Jeudi 9 avril 20

Je te parle de P, de F, de l’attente – la mienne, la leur supposée. Et puis tu me parles de nous, d’un nous futur prenant une forme officielle précédée d’un accord, et je ne sais pas trop dans quelle direction rebondir : sérieusement ou en un trait d’humour. J’arrive, je crois, à mélanger les deux. Je te connais de mieux en mieux, parce que tu parles beaucoup de toi, mais peut-être aussi parce que nous sommes passés par la passion, la douceur et le déchirement, autant d’extrêmes qui font dire ce que l’on pense et ce qui nous dépasse. Je te connais et je sais ce que tu attends de la vie, ce que tu en crains, ce que tu veux vivre et construire, et j’entends – c’est du moins ce que j’ai envie d’écrire ici, parce que ça glisse de mes pensées – que parfois, quand tu me dis que je te manque, ce n’est pas à l’ami que tu parles, c’est à celui qui représente une potentialité. D’un rire je parle de nos âges, et à ton indifférence je pourrais répondre que tu as raison : ils portent les mêmes rêves.
Tu tournes autour du pot, mais tu dis que l’on peut aimer et pardonner, la preuve, ta mère t’aimera toujours, quoi qu’il arrive. Je te réponds que ce n’est pas comparable et je te parle de Marguerite Duras, de ce qu’elle disait de l’amour maternel dans cette émission de télévision ; tu ne sais pas qui est Marguerite Duras.
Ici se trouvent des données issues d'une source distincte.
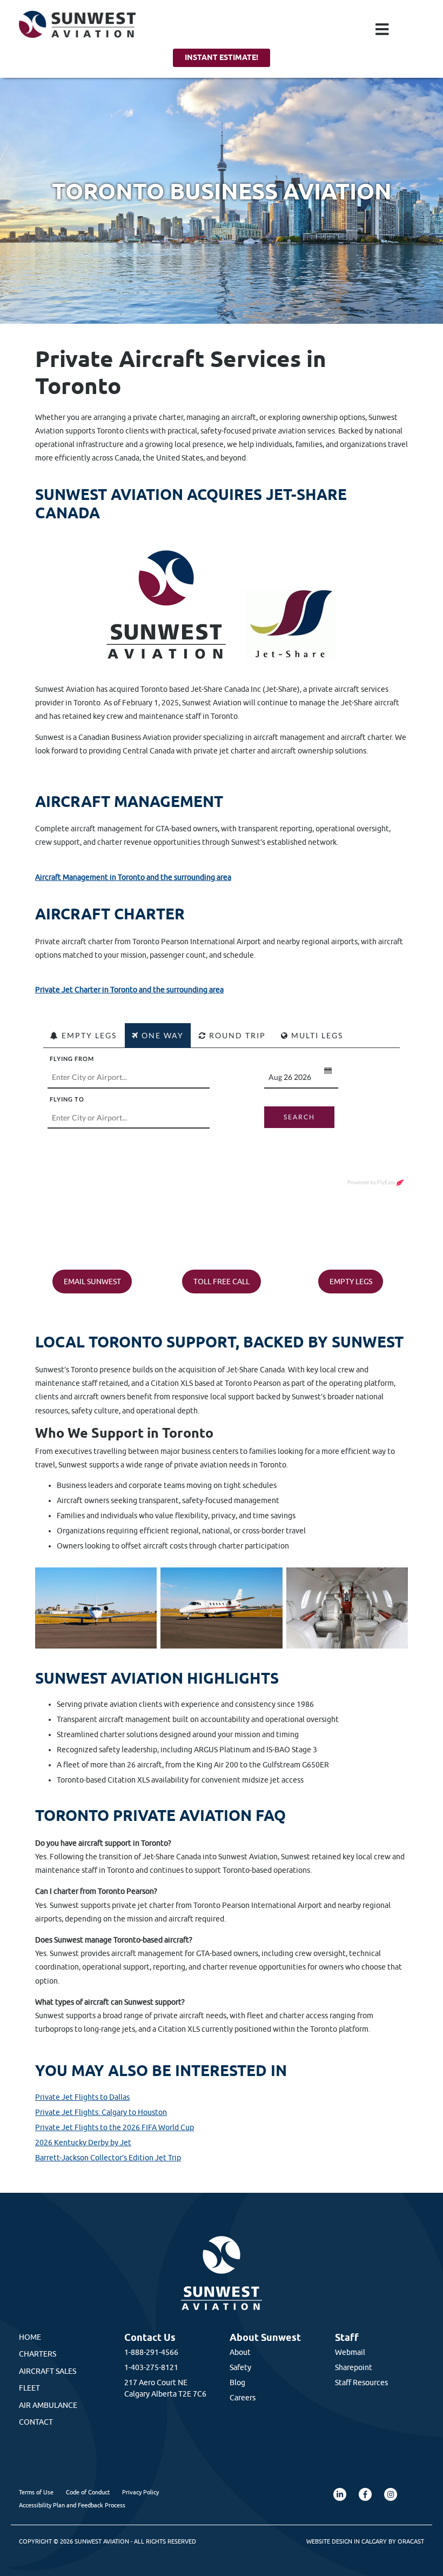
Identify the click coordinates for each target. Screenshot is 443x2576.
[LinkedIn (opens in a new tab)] (339, 2494)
Je comprends enfin que les mots que tu prononces sont un moyen de te griser un peu, faute d’alcool. Dans ce quotidien enfermé, l’autre qui partage ton logement, ta nationalité et ta religion, a gardé de cette dernière les interdits qu’elle impose, les pratiques qu’elle rejette. Avec lui, tu ne peux pas être toi. Alors tu rêves. D’envols.